> Reading passage

────────────────────

I don't think that's the opposite, I do the same.

Also: "what a crazy location they found for this!"

I file that under "reacting to moments in a movie which others would consider uneventful" :)


Interesting! Can you share an example or two of such an observation?


Not OP but one I cannot look past anymore is when the movie has dialogue that is only there to spell out the plot to the audience.

Usually it's very small things - some background character gleefully shouting out the obvious in the only line they have in the production.

"Maverick's re-engaging, Sir!" From the radar operator in Top Gun.

"It's gonna blow!" In every bomb scene ever.

Etc.


Or my least favorite, able to destroy everything in an instance just by connecting the movie to reality: "Ah, they search for a killer? It's that guy, because there is no other reason to cast that role and pay the premium to have this person also talk!"

Most blatant example: "The Bone Collector"

I don't even remember the turns of the story in that movie, as it was clear within the first 10 minutes...


i always appreciate a bone collector reference. what a ridiculous silly amazing movie.

for me the quintessential example is "Phone Booth." starring Kiefer Sutherland, you say? i wonder what role he plays.

i think the movie "Seven" (Se7en) managed to keep the surprise bad guy out of the trailer and unbilled until the end credits. that was badass.


That would be almost every movie and tv show ever for me. My wife is much better than me at figuring out whodunnit, but I can see stuff like this easily. Fortunately it rarely gets in the way of enjoying things.


I wonder what the bad guy in Se7en would do to someone like Kevin Spacey


I experienced what seemed to be a variation of this in Amsterdam, a David Russel film no less. Everything is revealed at the end but a character is tasked with verbally and lengthily repeating everything that just happened as if the audienced hadn't just witnessed it themselves. I was taken aback by sheer idiocy of the segment that it seemed like a caricature of a studio exec finding a very basic plot confusing and taking the final cut from the director and adding a ELI5 scene at the end.


Examples are hard to remember. Often modern movies are attempting to subvert the tropes. Thus as parent comment mentions you might notice the structure of the film is doing X only to subvert that expectation.

For me the most memorable time was "Captive State". Namely in how the film subverted the heist tropes. The film did poor in the box office, but personally I found it the best film in recent memory. Exactly because I noticed how the film raised tension never relieving said tension. I'd say more, but I truly think you, the person reading this comment, should watch it.

Adam Sandler films are another good example. In that his films do not subvert tropes. Which in part makes watching easy for mainstream audiences. Which will cause you to laugh at his jokes a scene early.


If someone coughs, they are terminally ill.


This goes for many things in regards to being able discern quality from average. A friend of mine who does fashion (something I’m not interested in) taught me a few things about clothing assembly and it’s amazing. But you just can’t stop seeing it and everyone is wearing poorly crafted shirts from all the big name stores selling them and hardly anyone notices.

For a fashion person, going out can be frustrating.


Sometimes stories are just a meaningless jump from one set piece to the next. Action movies tend to be this. MacGuffin, suspense, adrenaline, Hero's Journey.

────────────────────

> Material supplied
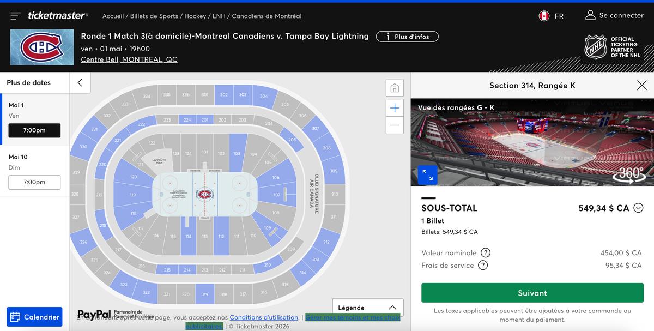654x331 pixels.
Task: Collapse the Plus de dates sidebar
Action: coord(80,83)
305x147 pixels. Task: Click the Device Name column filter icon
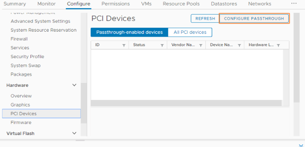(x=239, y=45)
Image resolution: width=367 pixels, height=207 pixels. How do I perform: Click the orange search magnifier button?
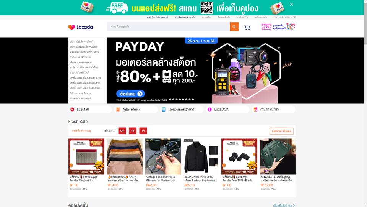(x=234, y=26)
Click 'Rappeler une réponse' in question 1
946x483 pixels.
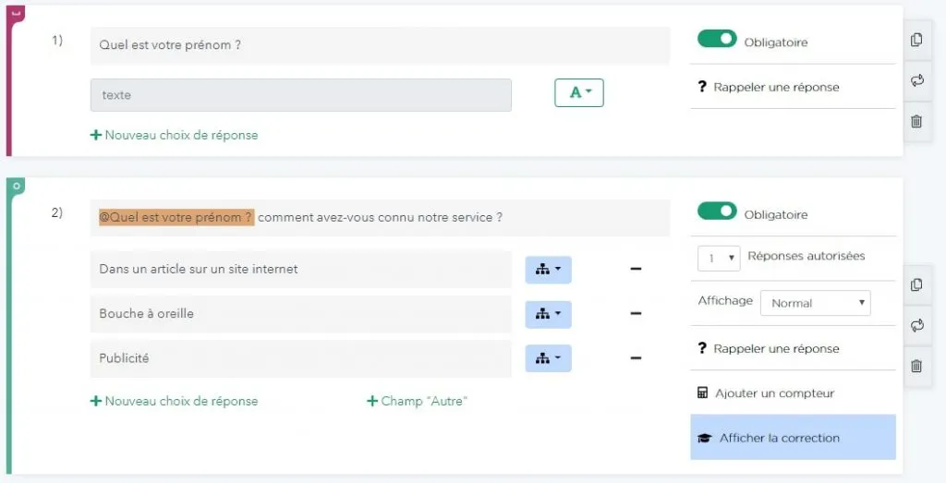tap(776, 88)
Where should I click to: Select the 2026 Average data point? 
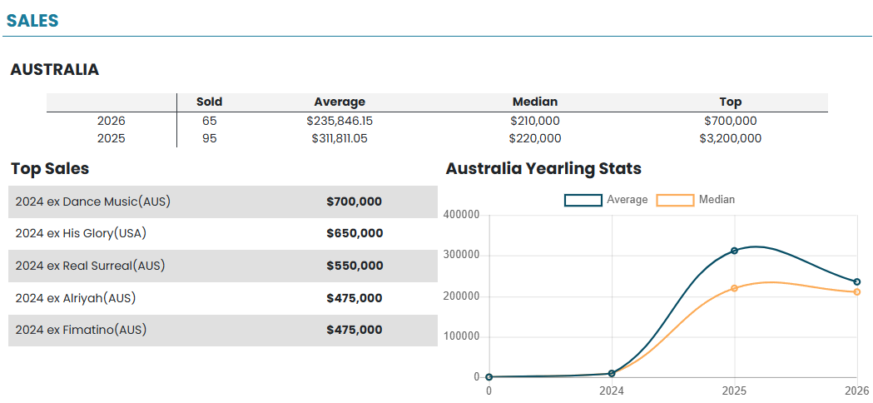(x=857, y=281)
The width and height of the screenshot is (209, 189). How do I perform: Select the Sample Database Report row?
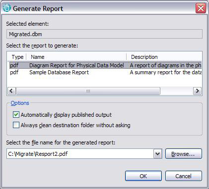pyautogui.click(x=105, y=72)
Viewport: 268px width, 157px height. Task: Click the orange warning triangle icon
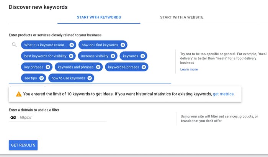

────────────────────

> Exercise task
Answer these about the movie discussion:
1. What line from the radar operator in Top Gun is quoted?
2. Which movie is said to have kept the surprise bad guy out of the trailer and unbilled until the end credits?
3. What does it mean in a movie when someone coughs?

> Full output
1. "Maverick's re-engaging, Sir!"
2. "Seven" (Se7en)
3. They are terminally ill.